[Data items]
+++
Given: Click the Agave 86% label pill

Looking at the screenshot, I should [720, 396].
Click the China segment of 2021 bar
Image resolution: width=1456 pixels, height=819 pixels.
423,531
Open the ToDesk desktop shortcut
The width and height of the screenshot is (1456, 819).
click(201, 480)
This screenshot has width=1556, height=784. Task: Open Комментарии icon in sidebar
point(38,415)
+++
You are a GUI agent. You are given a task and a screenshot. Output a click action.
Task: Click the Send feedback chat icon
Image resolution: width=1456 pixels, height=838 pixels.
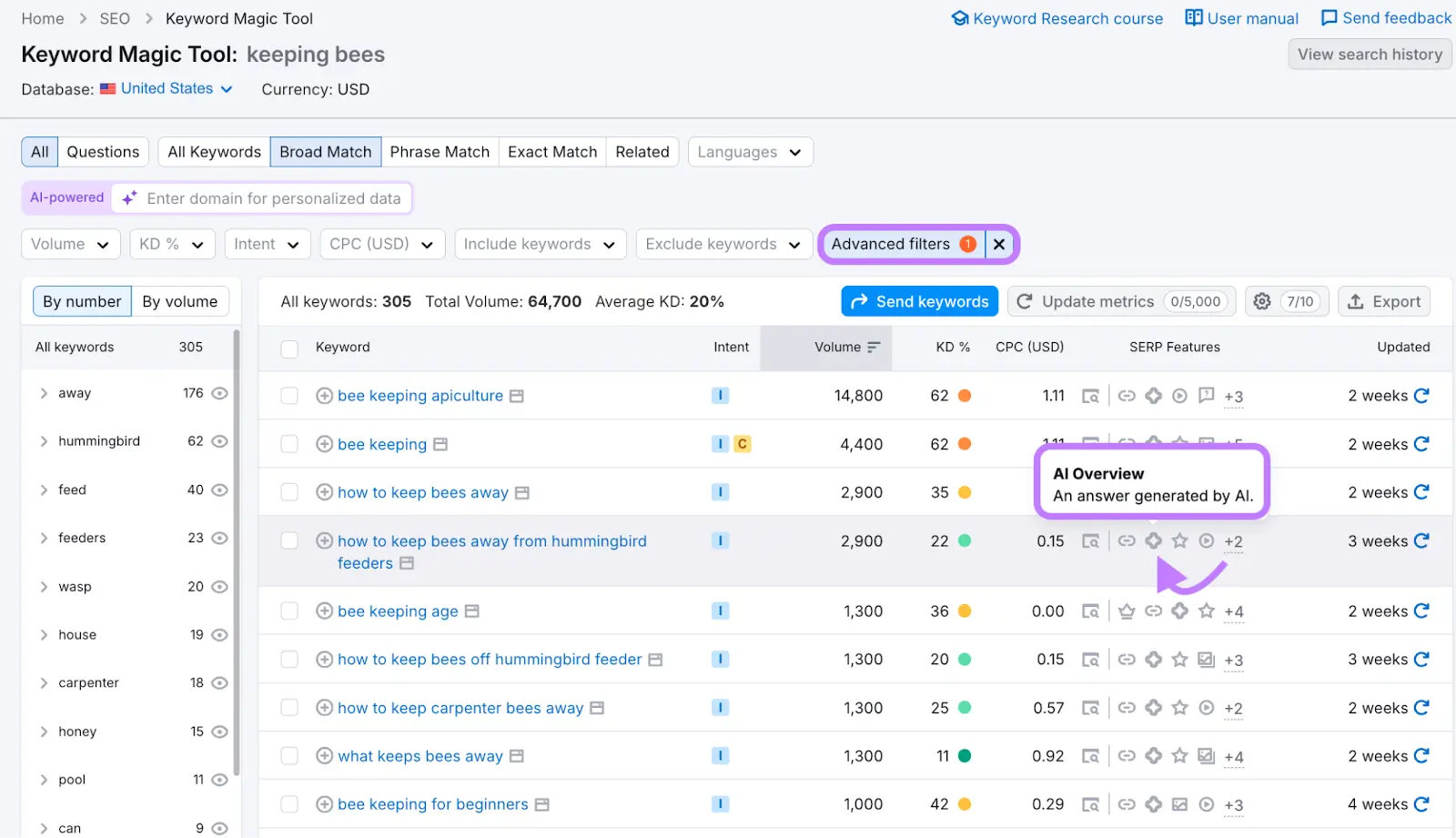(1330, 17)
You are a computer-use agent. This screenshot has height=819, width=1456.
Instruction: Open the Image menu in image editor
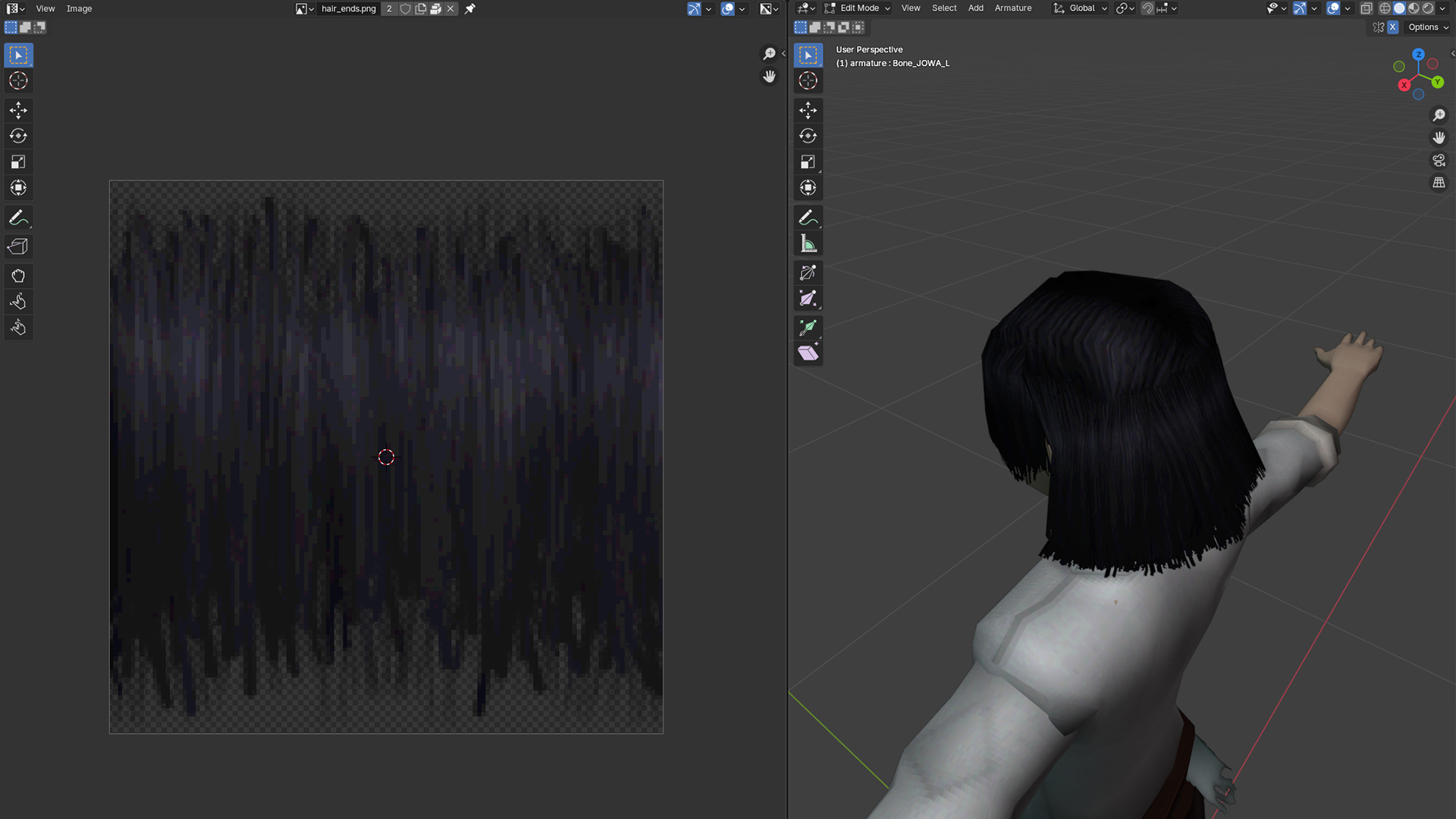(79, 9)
+++
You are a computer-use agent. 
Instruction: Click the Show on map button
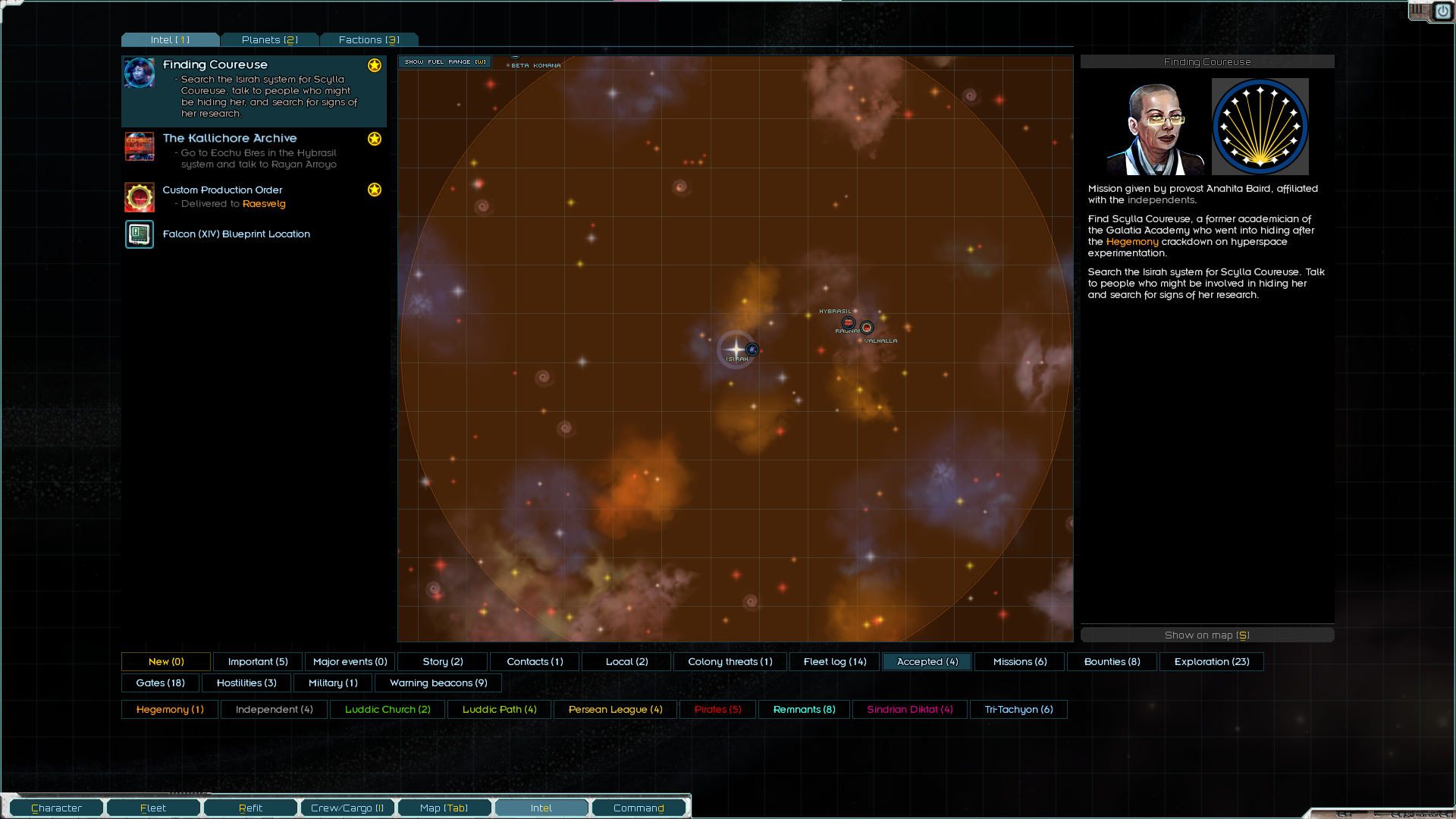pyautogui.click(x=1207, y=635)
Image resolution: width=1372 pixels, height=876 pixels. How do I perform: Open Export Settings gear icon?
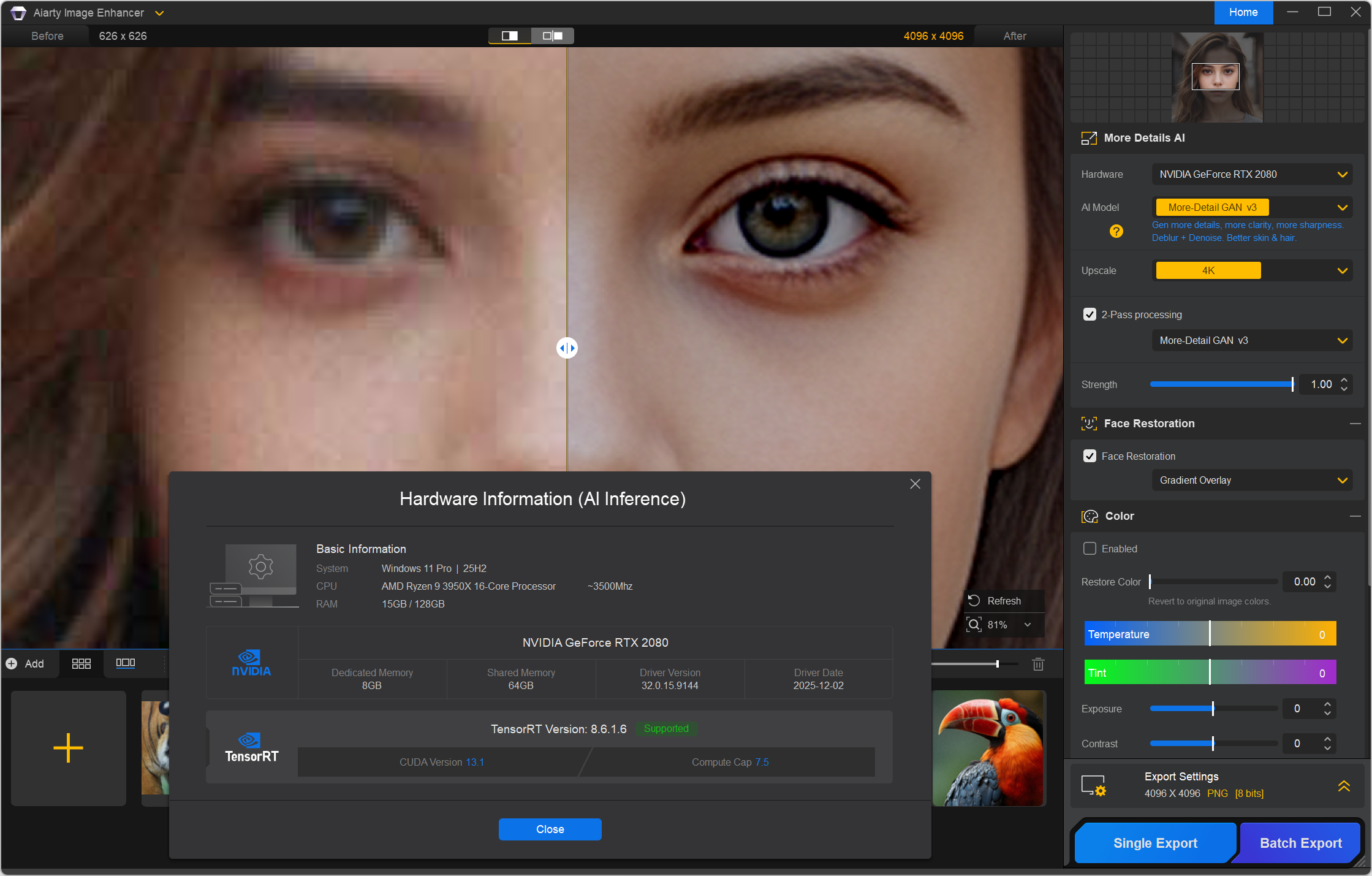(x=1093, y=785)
+++
• _What to produce_:
For the word "agent", go through the records and show each line that carries it.

• _Solution to this problem_:
You are a GUI agent. You are given a task and a screenshot. Output a click action.
You are a computer-use agent. This screenshot has height=819, width=1456.
You are a computer-use agent. 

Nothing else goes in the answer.